■ **Objective**
Format the lines starting at the one that contains "160 dimension in the rear view" and ending at the one that contains "coord(222,50)" as a JSON list of strings, with one string per line and no blank lines.

■ **Material for this task**
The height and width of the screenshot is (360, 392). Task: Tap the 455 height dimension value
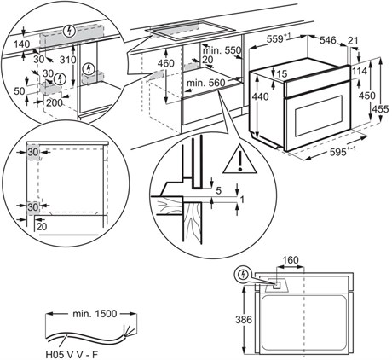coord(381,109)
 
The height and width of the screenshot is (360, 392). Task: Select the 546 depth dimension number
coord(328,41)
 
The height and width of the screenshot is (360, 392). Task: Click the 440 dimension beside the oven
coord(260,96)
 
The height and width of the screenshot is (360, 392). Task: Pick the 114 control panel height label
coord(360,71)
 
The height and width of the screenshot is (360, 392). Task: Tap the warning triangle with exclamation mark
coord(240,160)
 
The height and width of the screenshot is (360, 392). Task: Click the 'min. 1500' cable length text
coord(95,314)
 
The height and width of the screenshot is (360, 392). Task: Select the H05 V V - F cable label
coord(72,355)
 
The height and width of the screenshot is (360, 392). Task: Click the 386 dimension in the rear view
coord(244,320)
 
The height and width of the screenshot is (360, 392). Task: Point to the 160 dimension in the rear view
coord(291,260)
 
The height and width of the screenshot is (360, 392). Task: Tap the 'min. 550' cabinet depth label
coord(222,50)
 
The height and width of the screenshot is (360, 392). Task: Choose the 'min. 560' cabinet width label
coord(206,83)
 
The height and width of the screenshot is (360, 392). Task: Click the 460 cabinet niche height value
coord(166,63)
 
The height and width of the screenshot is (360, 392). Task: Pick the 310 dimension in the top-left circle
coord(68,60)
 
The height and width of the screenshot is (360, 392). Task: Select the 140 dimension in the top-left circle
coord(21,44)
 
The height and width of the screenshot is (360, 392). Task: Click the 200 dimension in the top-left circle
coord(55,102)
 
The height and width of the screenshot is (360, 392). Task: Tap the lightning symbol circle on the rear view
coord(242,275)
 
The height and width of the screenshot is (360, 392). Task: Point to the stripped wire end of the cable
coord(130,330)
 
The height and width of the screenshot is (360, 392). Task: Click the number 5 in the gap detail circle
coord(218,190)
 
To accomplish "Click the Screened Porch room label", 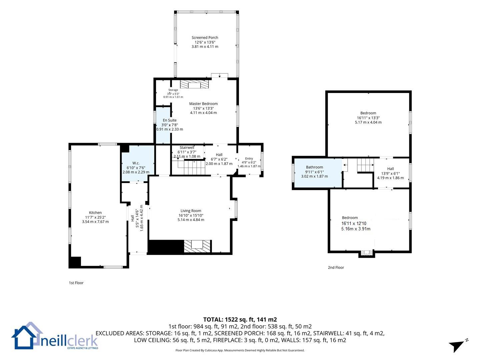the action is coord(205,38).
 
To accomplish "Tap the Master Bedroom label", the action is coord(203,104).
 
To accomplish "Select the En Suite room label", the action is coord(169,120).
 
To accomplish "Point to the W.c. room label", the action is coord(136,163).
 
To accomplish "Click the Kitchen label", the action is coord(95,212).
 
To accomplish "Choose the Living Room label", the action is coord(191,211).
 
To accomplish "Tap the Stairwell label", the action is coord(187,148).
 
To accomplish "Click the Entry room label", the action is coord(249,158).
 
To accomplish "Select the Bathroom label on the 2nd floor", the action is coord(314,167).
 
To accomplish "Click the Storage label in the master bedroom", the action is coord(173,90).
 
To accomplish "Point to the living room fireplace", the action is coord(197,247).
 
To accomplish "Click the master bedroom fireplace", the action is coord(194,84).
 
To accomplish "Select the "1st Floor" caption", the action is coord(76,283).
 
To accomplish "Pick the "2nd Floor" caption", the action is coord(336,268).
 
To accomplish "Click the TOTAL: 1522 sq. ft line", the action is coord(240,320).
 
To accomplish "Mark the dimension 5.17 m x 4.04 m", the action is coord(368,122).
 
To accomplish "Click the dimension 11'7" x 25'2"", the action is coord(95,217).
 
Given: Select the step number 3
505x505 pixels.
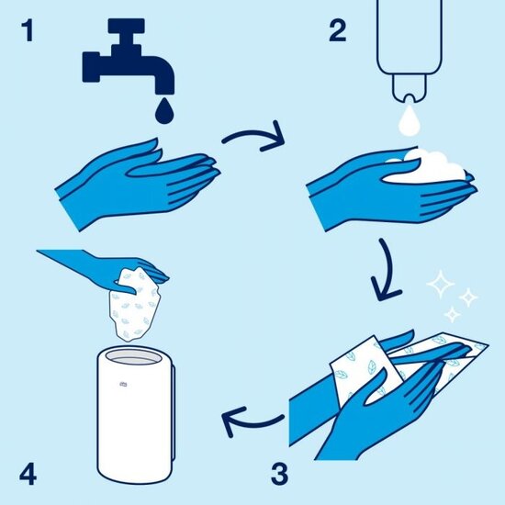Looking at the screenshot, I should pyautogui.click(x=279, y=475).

■ **Exercise output**
[
  "The height and width of the screenshot is (360, 392). Task: Point to the 160 dimension in the rear view",
  "coord(291,260)",
  "The height and width of the screenshot is (360, 392). Task: Tap the 'min. 550' cabinet depth label",
  "coord(222,50)"
]